Having trouble adding a starve pot to pnp fuzz face build. Best way to fix it?

Started by Bandwagonesque, August 18, 2020, 10:43:57 AM

Previous topic - Next topic

Bandwagonesque

Hi everyone. I've been running into an issue in getting a voltage starve pot to work with a pnp fuzz build and was hoping someone could shed some light on what im doing wrong which i realize may be quite obvious. I managed to get this to work just fine on a recent npn fuzz face build where I cut the positive power wire coming from the power jack and sending that to the 3rd lug of a b10K pot (in my instance, tried 5 but 10 worked great!), then taking the 2nd lug and sending it to where the 9V input is on the circuit, where the power jack I just cut and send to lug 3 would've gone.

This worked fine for my npn build but when i tried it with my pnp build i ran into an issue of the pot working only for a moment. what happens is ill turn the pot down and it does something, then ill turn it back up but then it wont work again. its really weird, and in that instant i have it turned down i didnt have enough time to see if it actually worked or not. i realized i may need to flip my wires around with grounds being flipped. this didn't seem to work either in fact it did the exact same thing as before. so im at a loss and wondering if i need to try again.
theres nothing weird other than a in4001 diode for polarity protection on my pnp build.

can anyone tell me the essential way of adding a voltage starve pot to a pnp fuzz, or the right and best way to do it in general? im going for that starved fuzz factory video game sound if that helps. thanks everyone and hope youre all safe and healthy.

r080

This thread has some ideas:

https://www.diystompboxes.com/smfforum/index.php?topic=76150.0

I don't know if it is intended to be functionally similar to what you are doing, but it appears the Fulltone '69 only has a resistor on Q2.

http://generalguitargadgets.com/pdf/ggg_ff5_sc_b69.pdf

Searching for the term "sag" might come up with some ideas as well.

When you say it doesn't work, do you mean the pot affects the sound how you are expecting, then it goes back to normal sound? Is the pot making the whole effect stop passing sound?
Rob

antonis

Quote from: Bandwagonesque on August 18, 2020, 10:43:57 AM
theres nothing weird other than a in4001 diode for polarity protection on my pnp build.

A shematic of particular pot wiring should be helpfull..
"I'm getting older while being taught all the time" Solon the Athenian..
"I don't mind  being taught all the time but I do mind a lot getting old" Antonis the Thessalonian..

Bandwagonesque

Quote from: r080 on August 18, 2020, 03:21:52 PM
This thread has some ideas:

https://www.diystompboxes.com/smfforum/index.php?topic=76150.0

I don't know if it is intended to be functionally similar to what you are doing, but it appears the Fulltone '69 only has a resistor on Q2.

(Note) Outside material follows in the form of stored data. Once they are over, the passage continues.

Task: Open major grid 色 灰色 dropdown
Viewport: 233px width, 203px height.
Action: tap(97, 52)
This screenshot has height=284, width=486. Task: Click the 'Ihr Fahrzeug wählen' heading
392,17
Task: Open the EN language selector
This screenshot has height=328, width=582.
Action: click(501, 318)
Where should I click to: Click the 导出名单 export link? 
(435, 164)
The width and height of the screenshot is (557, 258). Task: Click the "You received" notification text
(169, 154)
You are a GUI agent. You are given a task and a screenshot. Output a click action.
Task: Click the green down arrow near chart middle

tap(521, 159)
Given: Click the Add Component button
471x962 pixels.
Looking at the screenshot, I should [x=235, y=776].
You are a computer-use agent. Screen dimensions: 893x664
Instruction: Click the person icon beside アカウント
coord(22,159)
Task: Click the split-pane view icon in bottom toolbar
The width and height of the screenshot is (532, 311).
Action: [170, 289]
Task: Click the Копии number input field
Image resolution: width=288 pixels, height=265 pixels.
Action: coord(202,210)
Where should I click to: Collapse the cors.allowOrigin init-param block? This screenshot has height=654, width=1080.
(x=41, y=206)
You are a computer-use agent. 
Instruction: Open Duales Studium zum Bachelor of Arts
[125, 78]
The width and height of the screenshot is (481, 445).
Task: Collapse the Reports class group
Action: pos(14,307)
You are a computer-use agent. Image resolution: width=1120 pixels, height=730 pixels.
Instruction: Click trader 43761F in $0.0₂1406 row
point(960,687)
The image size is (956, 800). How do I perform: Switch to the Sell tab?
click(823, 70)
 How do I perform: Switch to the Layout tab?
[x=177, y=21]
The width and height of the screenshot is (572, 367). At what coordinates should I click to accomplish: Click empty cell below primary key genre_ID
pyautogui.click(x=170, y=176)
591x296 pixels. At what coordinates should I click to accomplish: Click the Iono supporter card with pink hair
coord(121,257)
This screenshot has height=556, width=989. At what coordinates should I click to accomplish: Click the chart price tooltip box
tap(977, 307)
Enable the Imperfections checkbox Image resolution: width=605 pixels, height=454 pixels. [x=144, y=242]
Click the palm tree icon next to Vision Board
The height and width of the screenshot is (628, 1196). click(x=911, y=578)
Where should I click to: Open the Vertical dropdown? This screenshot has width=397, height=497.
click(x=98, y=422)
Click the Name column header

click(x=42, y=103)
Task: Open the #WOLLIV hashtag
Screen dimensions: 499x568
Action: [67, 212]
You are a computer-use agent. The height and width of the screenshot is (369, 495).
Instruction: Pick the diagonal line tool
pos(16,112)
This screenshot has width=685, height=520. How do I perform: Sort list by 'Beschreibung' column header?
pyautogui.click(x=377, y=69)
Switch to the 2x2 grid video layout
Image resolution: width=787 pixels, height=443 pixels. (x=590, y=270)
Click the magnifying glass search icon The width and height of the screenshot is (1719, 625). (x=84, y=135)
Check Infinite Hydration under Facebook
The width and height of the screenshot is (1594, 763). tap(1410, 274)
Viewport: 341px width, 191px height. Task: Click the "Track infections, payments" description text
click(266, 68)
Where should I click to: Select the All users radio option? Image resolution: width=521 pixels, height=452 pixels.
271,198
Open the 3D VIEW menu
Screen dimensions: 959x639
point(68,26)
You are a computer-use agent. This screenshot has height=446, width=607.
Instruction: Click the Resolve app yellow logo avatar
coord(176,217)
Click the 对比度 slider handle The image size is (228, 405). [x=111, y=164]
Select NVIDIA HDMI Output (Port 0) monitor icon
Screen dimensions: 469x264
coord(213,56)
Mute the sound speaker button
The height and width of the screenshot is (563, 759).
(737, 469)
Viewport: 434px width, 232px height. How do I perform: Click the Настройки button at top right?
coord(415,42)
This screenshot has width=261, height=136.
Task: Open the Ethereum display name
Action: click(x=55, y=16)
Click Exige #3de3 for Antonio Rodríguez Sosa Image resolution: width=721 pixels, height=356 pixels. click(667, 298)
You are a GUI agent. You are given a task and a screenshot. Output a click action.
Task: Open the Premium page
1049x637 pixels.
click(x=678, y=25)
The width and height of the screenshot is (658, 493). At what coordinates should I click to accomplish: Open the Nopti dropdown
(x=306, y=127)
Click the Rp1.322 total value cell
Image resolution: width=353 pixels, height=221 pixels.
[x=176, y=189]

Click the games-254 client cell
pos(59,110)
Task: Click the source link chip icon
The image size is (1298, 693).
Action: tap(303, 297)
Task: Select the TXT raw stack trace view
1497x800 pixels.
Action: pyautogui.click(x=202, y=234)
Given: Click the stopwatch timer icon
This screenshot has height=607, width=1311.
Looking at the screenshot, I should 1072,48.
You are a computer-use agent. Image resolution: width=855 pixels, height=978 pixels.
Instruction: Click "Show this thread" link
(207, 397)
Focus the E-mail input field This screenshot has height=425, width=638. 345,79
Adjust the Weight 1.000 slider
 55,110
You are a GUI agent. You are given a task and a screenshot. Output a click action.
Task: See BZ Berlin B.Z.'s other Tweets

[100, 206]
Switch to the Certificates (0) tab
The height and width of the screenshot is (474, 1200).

http://generalguitargadgets.com/pdf/ggg_ff5_sc_b69.pdf

Searching for the term "sag" might come up with some ideas as well.

When you say it doesn't work, do you mean the pot affects the sound how you are expecting, then it goes back to normal sound? Is the pot making the whole effect stop passing sound?

thanks a bunch for the help and suggestions, turns out I wasn't even doing it right on my npn build so i kind of revereted back to that fuzz now but i wouldnt have found that out had i not read that article you suggested. till i get this right on this build im gonna set aside the PNP. but now im running into a small but obvious sonic issue.

I wired up my starve pot per this instructional. https://moodysounds.com/wp-content/uploads/2014/10/dyingbatterysimulatorpot.pdf

sticking a 3.9K resistor to lug 1 of a B10K pot, then lug 2 of that pot to the 9V on the circuit and then lug 3 to the positive 9v jack terminal. it works great and gets raspy and spitty but now I seem to top off when the pot hits 3-4 o'clock, then the rest of the throw lowers in volume just a bit. the instructional suggested a b25K pot but didn't have one of those. used a b20K and wasn't happy, tried b5K but settled on b10K as having the best throw but all of them suffered from this problem of it hitting '10' around 3 or 4 o'clock and then going back down to '7' for the remainder of the throw till the end around 5 oclock.

can anyone tell me how I can get over this small hump? I feel i'm reallllll close to putting a lid on this npn build?


antonis

Quote from: Bandwagonesque on August 22, 2020, 11:34:42 AM
sticking a 3.9K resistor to lug 1 of a B10K pot, then lug 2 of that pot to the 9V on the circuit and then lug 3 to the positive 9v jack terminal.

Your circuit has positive or negative ground..??
"I'm getting older while being taught all the time" Solon the Athenian..
"I don't mind  being taught all the time but I do mind a lot getting old" Antonis the Thessalonian..

Bandwagonesque

hello, this one im working on is negative ground standard NPN. forgot to mention that my build is pretty much a normal NPN layout with high gain bc108's.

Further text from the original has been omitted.